_Extracted records:_
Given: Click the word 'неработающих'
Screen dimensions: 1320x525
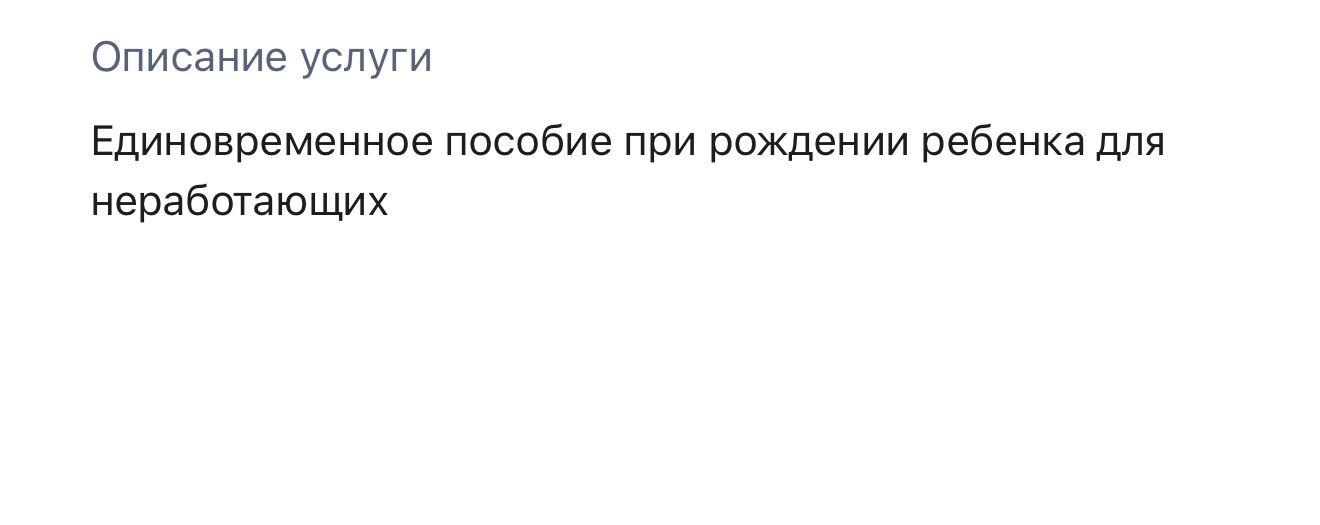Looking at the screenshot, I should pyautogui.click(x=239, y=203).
* * *
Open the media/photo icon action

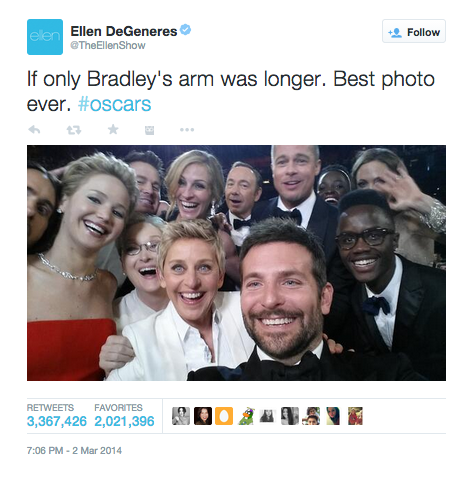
* * *
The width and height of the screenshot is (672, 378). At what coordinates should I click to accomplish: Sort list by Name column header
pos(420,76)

_Set problem:_
Could you extract the part of the material that opens with the line containing "Given: Click the word 'неработающих'" and closes with the line containing "Looking at the", copying those lines verbatim and leaving out the pictures?

_The completed task:_
Given: Click the word 'неработающих'
Screen dimensions: 1320x525
Looking at the screenshot, I should pyautogui.click(x=239, y=203).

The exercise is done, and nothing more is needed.